▼▼▼
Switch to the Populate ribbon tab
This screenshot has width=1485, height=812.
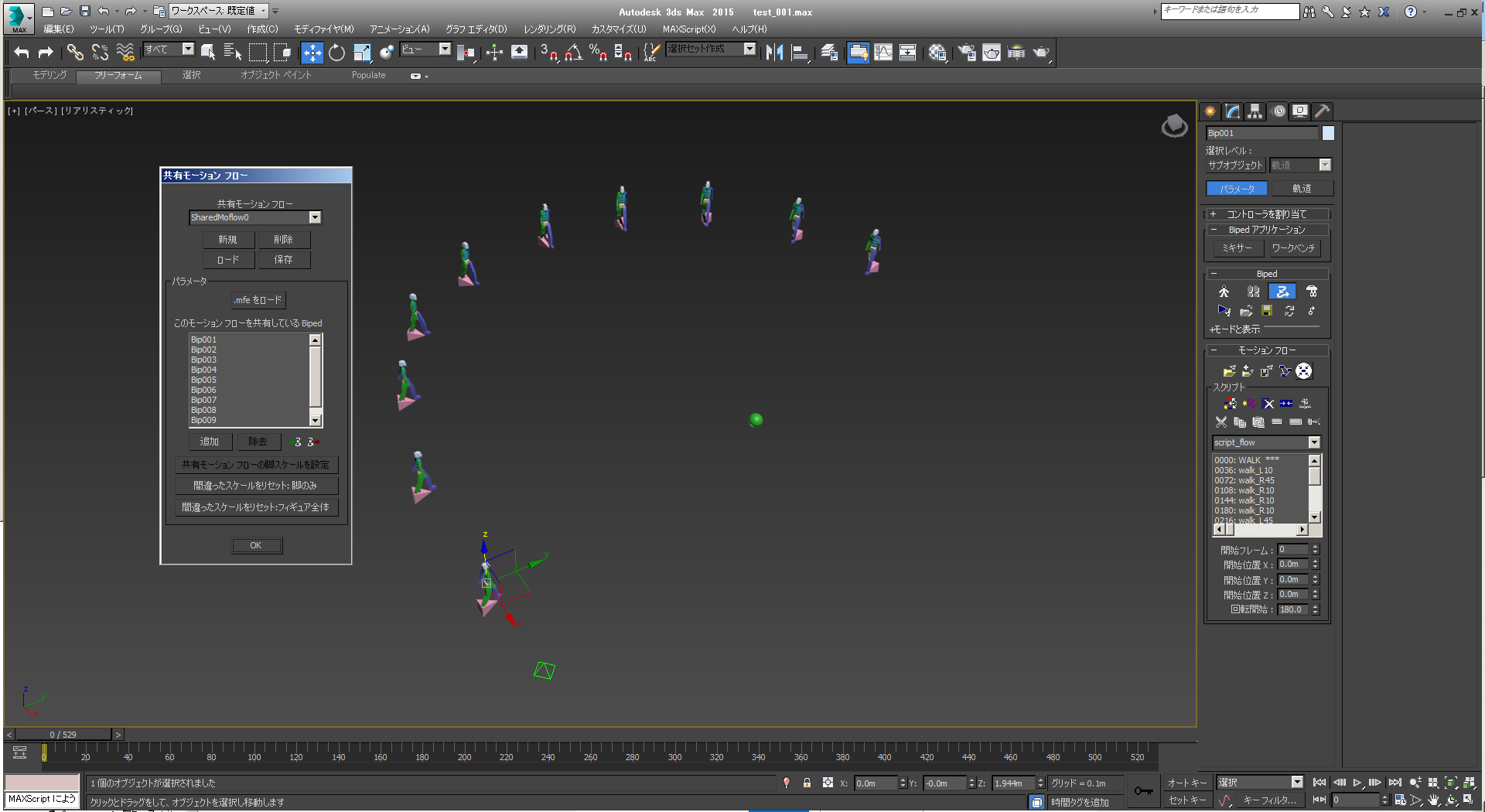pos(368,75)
▲▲▲
▼▼▼
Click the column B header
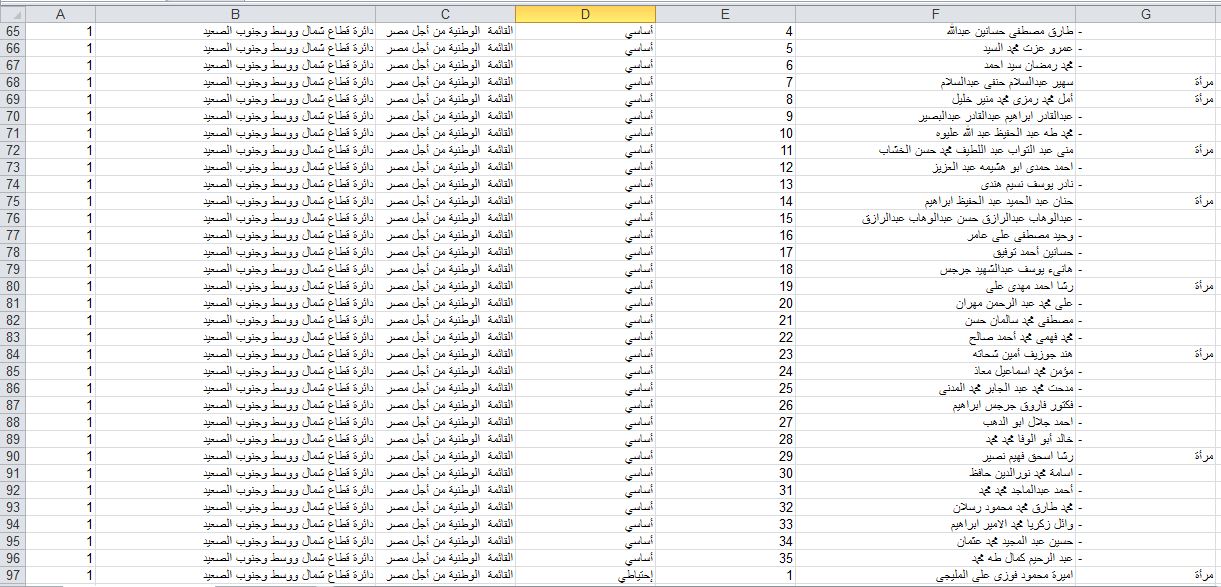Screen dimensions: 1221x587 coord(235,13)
▲▲▲
**What to work on:**
Rewrite the lines between the ones holding "Switch to the Populate ribbon tab" and "pos(368,75)", inclusive, putting "image" wherever "screenshot" appears and changing nothing else. Omit the pictures from your answer.

**Written response:**
Switch to the Populate ribbon tab
This image has width=1485, height=812.
pos(368,75)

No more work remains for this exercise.